In Engen haben etwa 30 Menschen aus der Ukraine eine Bleibe gefunden. „Über Mietvertrage von privaten Anbietern konnten wir bisher den Menschen ein vorläufiges Zuhause bieten“, berichtet der Engener Hauptamtsleiter Jochen Hock. Die Stadt Engen sei derzeit auch bemüht, für andere Flüchtlinge zusätzlichen Wohnraum zu erlangen. Als Notlösung stünden mobile Container im Gemeinderat in der Diskussion.

„Die Stadt Engen bemüht sich intensiv, Wohnraum für Flüchtlinge zu finden.“Jochen Hock, Engener Hauptamtsleiter
„Die Stadt Engen bemüht sich intensiv, Wohnraum für Flüchtlinge zu finden.“Jochen Hock, Engener Hauptamtsleiter | Bild: Stadt Engen

In Rielasingen-Worblingen wird der Helferkreis wieder aktiv. „Die Bereitschaft zur Hilfe in der Bevölkerung ist groß. Auch wenn es darum geht, den Flüchtlingen Wohnungen oder Zimmer anzubieten. Unser Ordnungsamt legt sich bei der Vermittlung mächtig ins Zeug“, erklärt Ralf Baumert, Bürgermeister von Rielasingen-Worblingen. Bisher nehme die Gemeinde an die 70 Flüchtlinge aus der Ukraine auf. Alleine 17 davon seien in Abstimmung mit dem Landratsamt Konstanz mit einem Bus gekommen. „Sie finden derzeit in der Gemeinschaftsunterkunft Roseneggstraße Obhut“, so Baumert. Auch er sieht eine völlig andere Grundvoraussetzung im Gegensatz zur Lage der Krise vor etlichen Jahren. „Der Krieg wütet in Europa. Menschen aus der Ukraine finden Zuflucht. Sie wollen aber schnellstens wieder heim, wenn der Krieg vorbei ist“, sagt Baumert.

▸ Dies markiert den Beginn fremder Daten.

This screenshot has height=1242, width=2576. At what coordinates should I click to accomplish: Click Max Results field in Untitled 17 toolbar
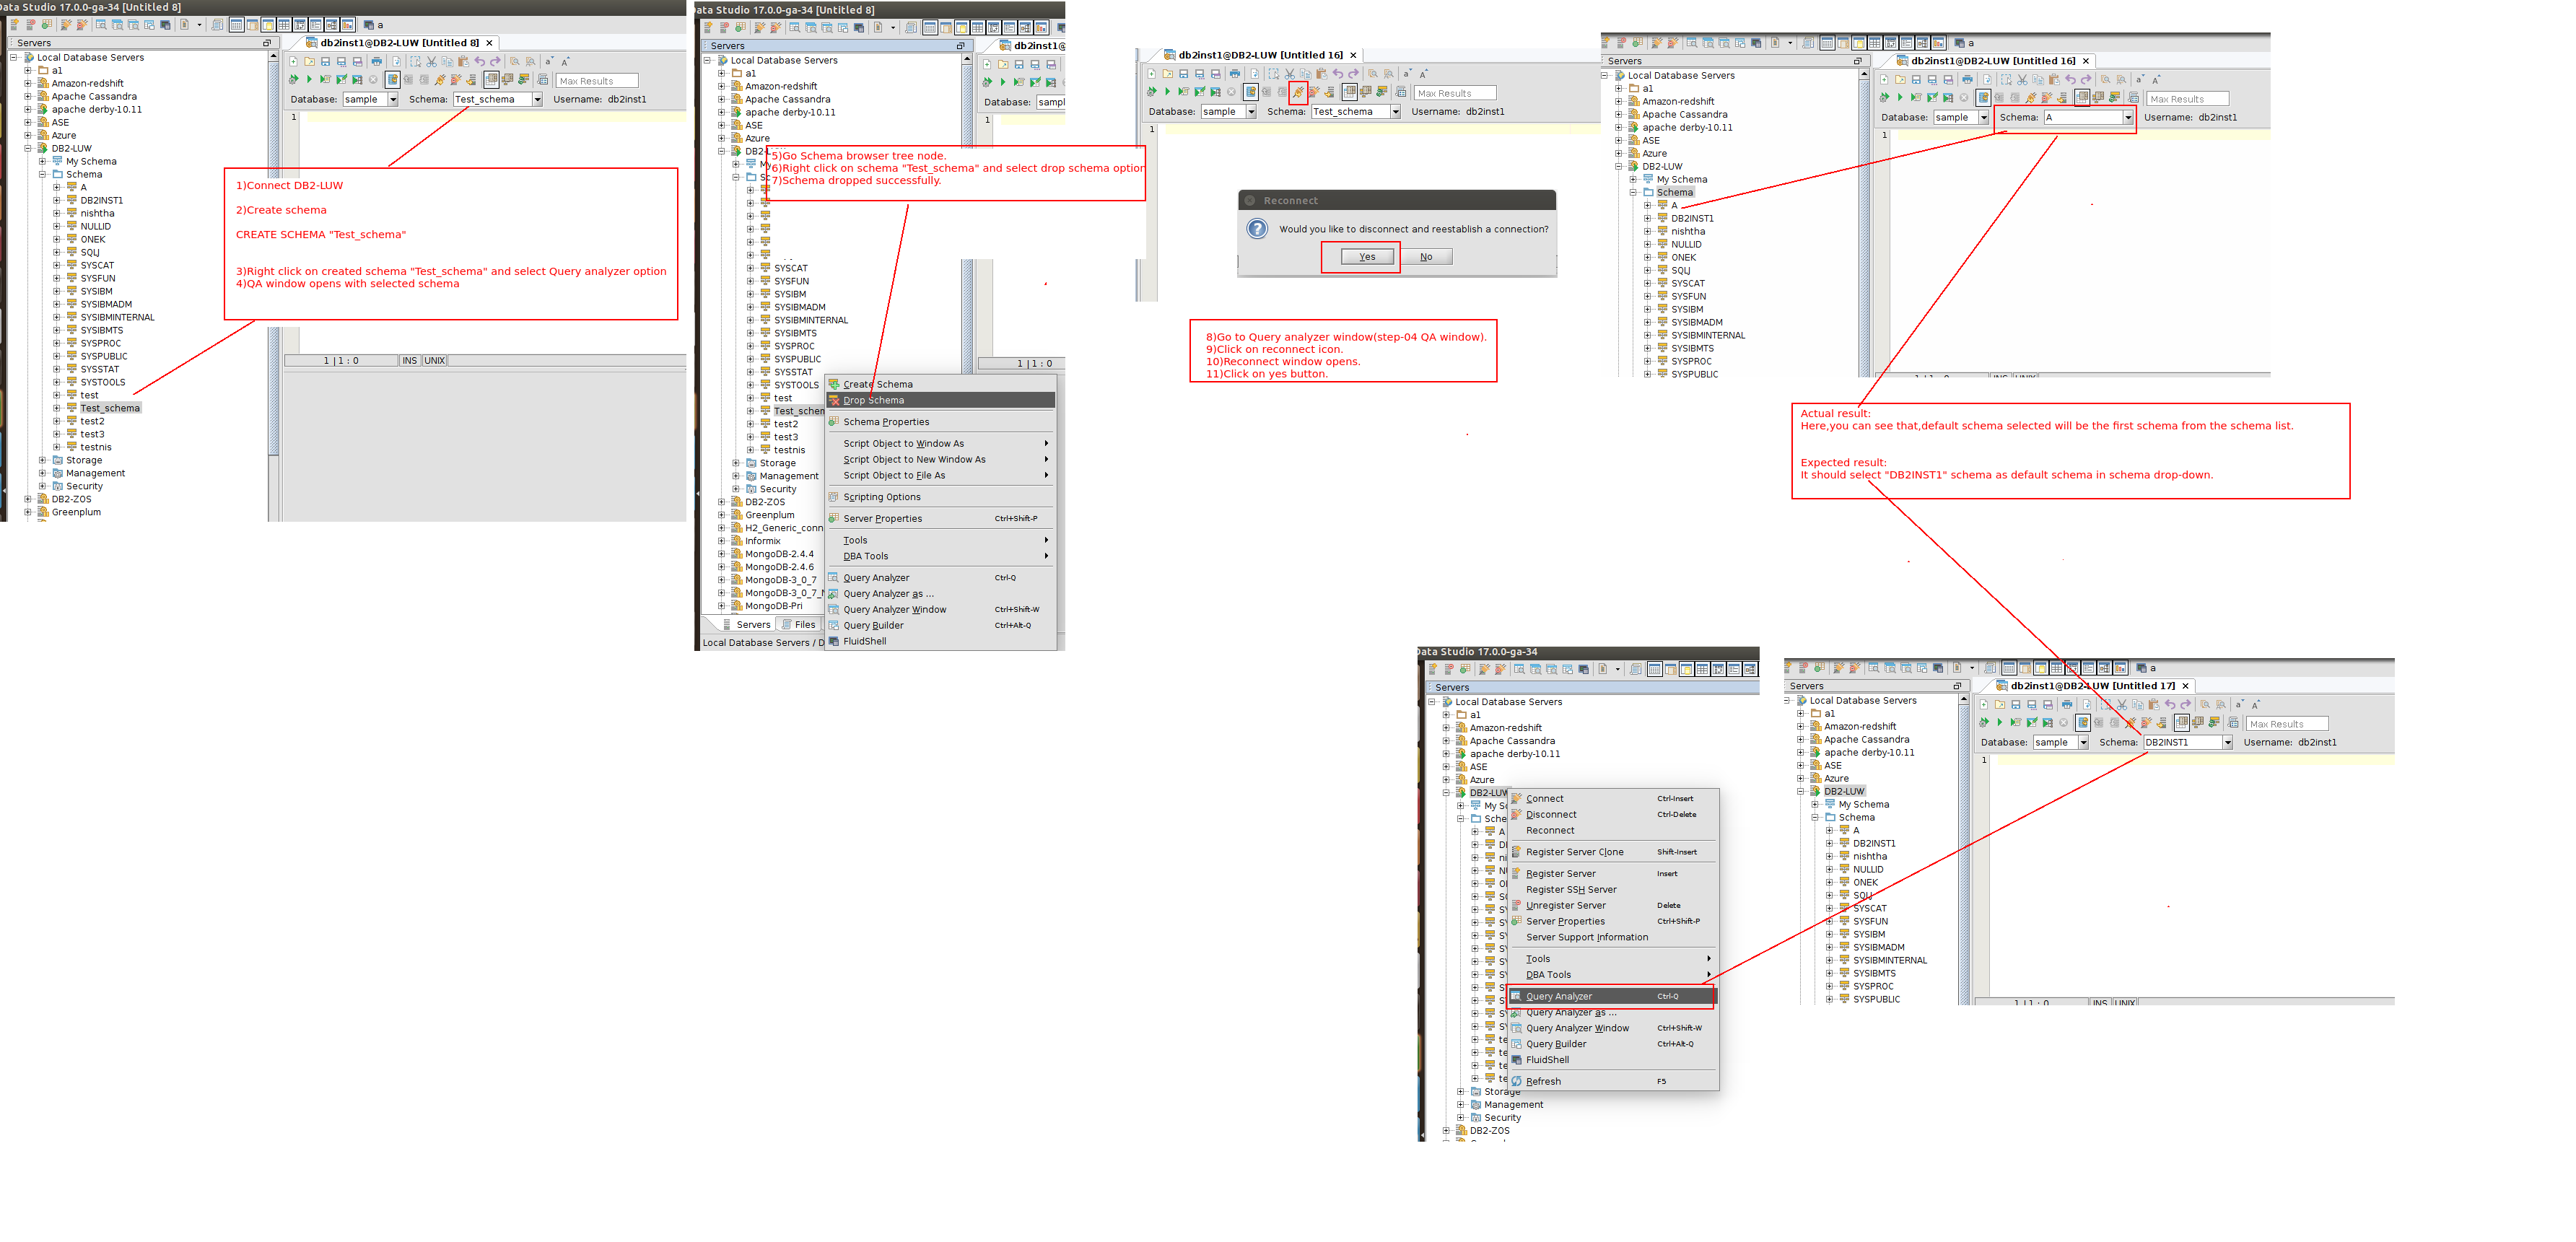2286,724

„Die Unterstützung kommt aus der gesamten Bevölkerung.“Michael Klinger, Gottmadinger Bürgermeister
„Die Unterstützung kommt aus der gesamten Bevölkerung.“Michael Klinger, Gottmadinger Bürgermeister | Bild: Tesche, Sabine

Aktuell hat Gottmadingen 26 aus der Ukraine geflüchtete Personen aufgenommen. Sie sind laut Bürgermeister Michael Klinger privat untergebracht, größtenteils auf Vermittlung der Gemeinde. „Die Bereitschaft der Bevölkerung ist groß, bisher haben wir 23 Wohnungsangebote erhalten“, verrät er. Sicherlich werde noch mehr Wohnraum benötigt. „Die Hilfsbereitschaft ist sehr hoch. Die war aber auch so, als 2015 viele Menschen aus Syrien nach Deutschland kamen. Die Unterstützung kommt aus der gesamten Bevölkerung, beispielsweise hat auch die Kirche des Nazareners Kontakt mit uns aufgenommen“, so Klinger. Auch mit dem Sozialkreis gebe es einen direkten Austausch.

„Wir haben auch mit russischen Staatsangehörigen sowie mit Menschen aus den ehemaligen Teilrepubliken gesprochen. Dass sie bereit sind, mit Übersetzungen zu helfen, finde ich sehr ermutigend“, betont Klinger. „Die hier lebenden Russen haben mit dem Krieg nichts zu tun. Wir müssen als Gesellschaft aufpassen, dass es nicht zu Ausgrenzungen oder gar zu einer feindlichen Haltung gegenüber diesem Teil der Bevölkerung kommt“, betont Klinger. Was teilweise an Anfeindungen berichtet worden sei, habe ihn sehr nachdenklich und traurig gestimmt. „Wir setzten zurecht Zeichen der Solidarität mit der Ukraine, wir müssen aber auch deutlich sagen, dass Anfeindungen gegenüber hier lebenden Russen nicht toleriert werden“, streicht er heraus.